= TEXT SEGMENT =
────

Dear folks,
Carl Karsten wrote:
Carsten Haese wrote:
On Mon, 2007-05-21 at 16:46 -0500, Carl Karsten wrote:
I have been following this on and off. I don't have much to add to the specific
problem, but I do have some general thoughts that may help.
I.
It seems to be a similar (not same, and even similar may be a stretch) problem
to the parameter formating problem 'solved' by .paramstyle which is one of the
worst solutions I have seen to any problem :) to me, the parameter problem
should be solved "in" the db-api layer, not above it (assuming application is
above database.) Again, I agree that the type problem is not the same as
parameter, so it may need a different solution that will have similarities to
what I dislike about .paramstyle.
I'm not sure exactly what you mean here. paramstyle fulfills its
function of giving the API implementor enough freedom to get the job
done and letting the application developer know which option the
implementor chose. Now, IMHO format and pyformat paramstyles are an
abomination that should disappear from future versions of DB-API, and
qmark should be the mandatory minimum, but I digress.
to me it gave the API implementor too much freedom for no good reason, other
than make it easier by making it the application developers problem. I don't
see why one format couldn't have been chosen and all API implementors could work
with it, just like all application developers now have to work with it.

────

= TASK =
Return the part of the DB-API paramstyle post that starts at the words "I'm not sure" and ends after "work with it.", copied character for character.

────

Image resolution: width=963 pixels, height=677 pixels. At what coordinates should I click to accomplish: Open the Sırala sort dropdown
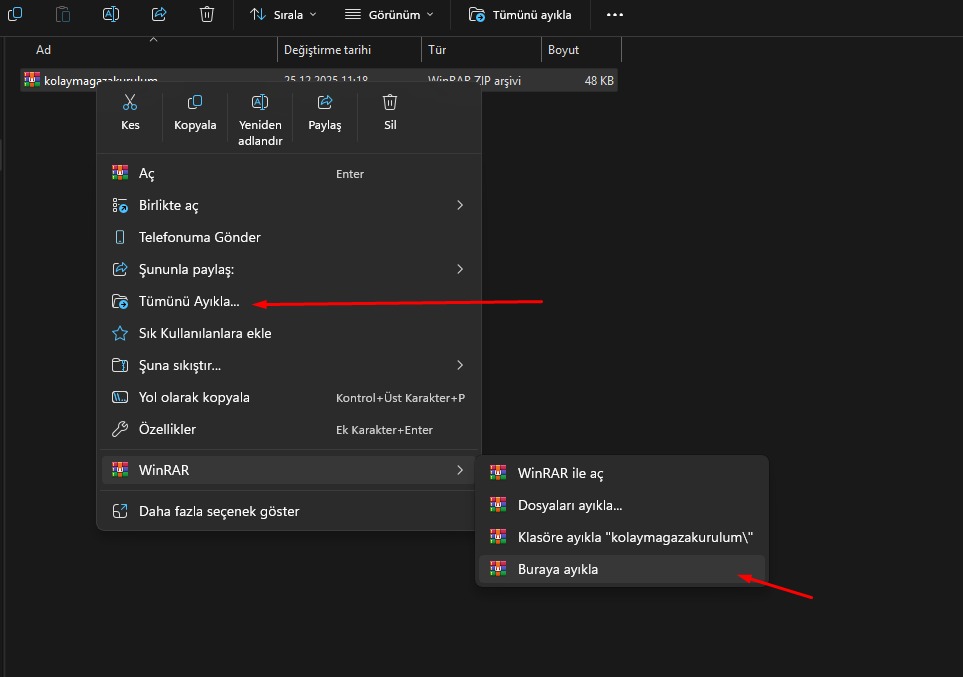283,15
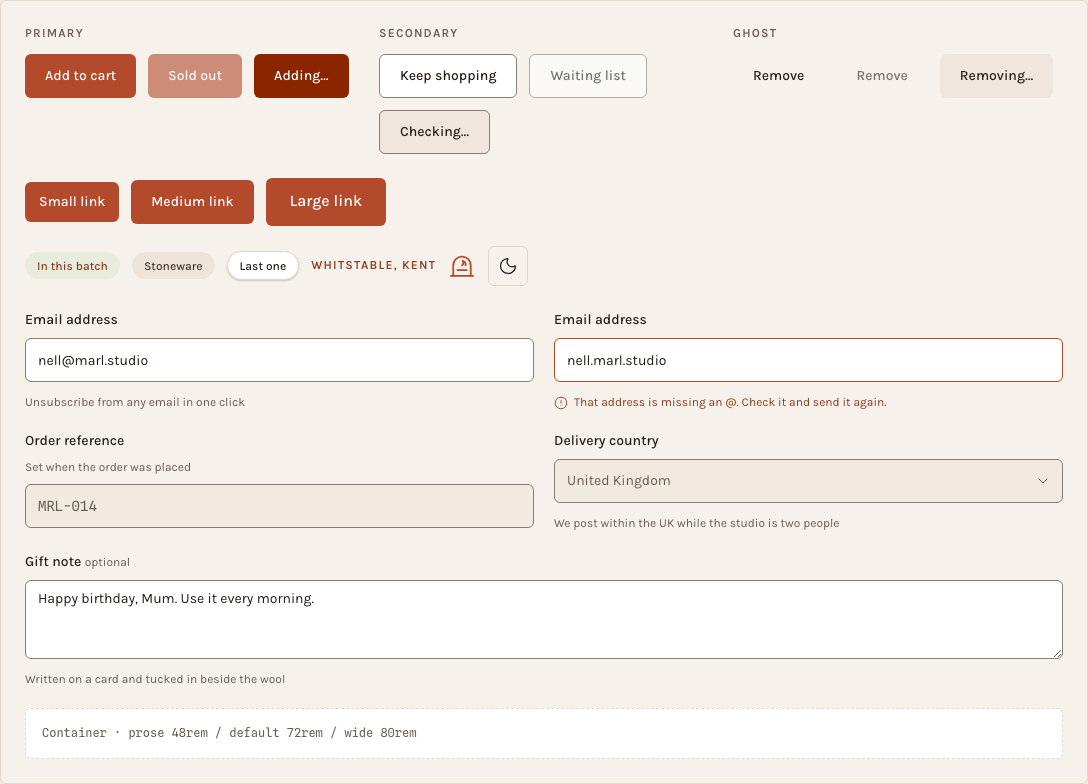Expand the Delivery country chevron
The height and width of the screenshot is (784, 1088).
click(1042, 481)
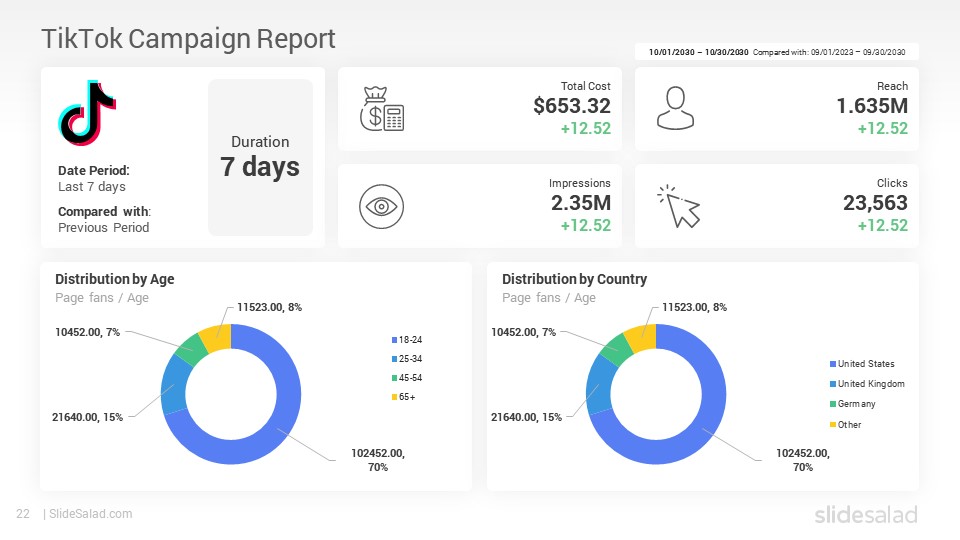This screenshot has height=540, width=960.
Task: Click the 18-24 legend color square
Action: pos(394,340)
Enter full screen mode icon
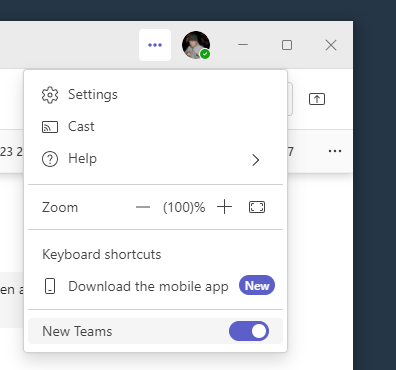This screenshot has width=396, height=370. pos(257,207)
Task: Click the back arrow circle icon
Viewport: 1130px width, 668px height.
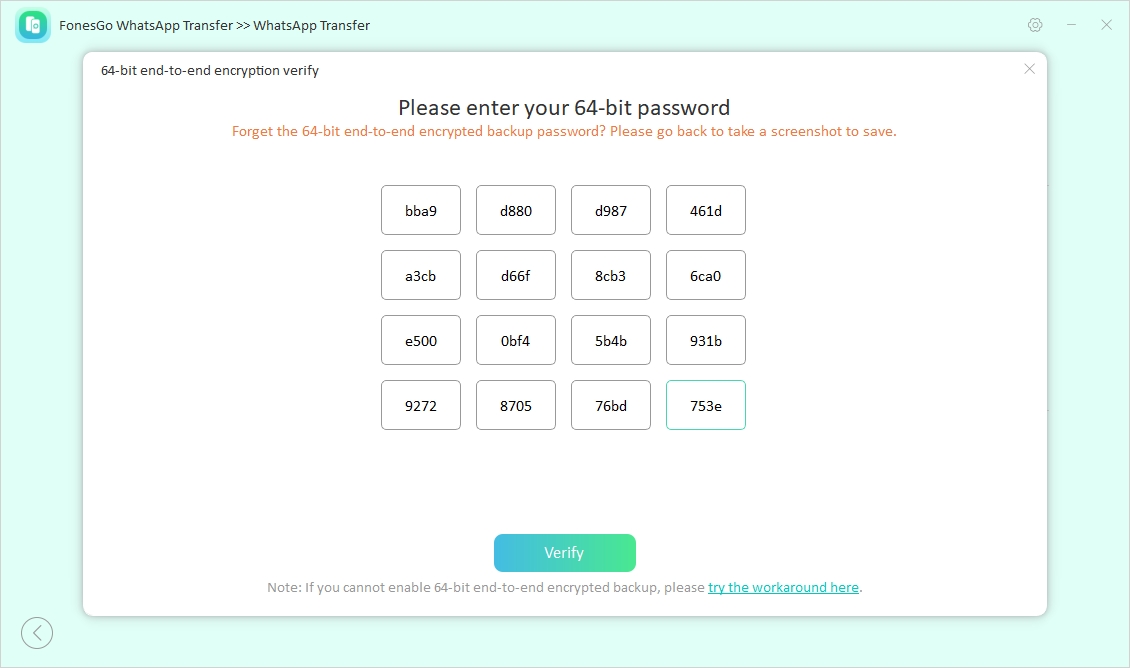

────

= EXERCISE ANSWER =
I'm not sure exactly what you mean here. paramstyle fulfills its
function of giving the API implementor enough freedom to get the job
done and letting the application developer know which option the
implementor chose. Now, IMHO format and pyformat paramstyles are an
abomination that should disappear from future versions of DB-API, and
qmark should be the mandatory minimum, but I digress.
to me it gave the API implementor too much freedom for no good reason, other
than make it easier by making it the application developers problem. I don't
see why one format couldn't have been chosen and all API implementors could work
with it, just like all application developers now have to work with it.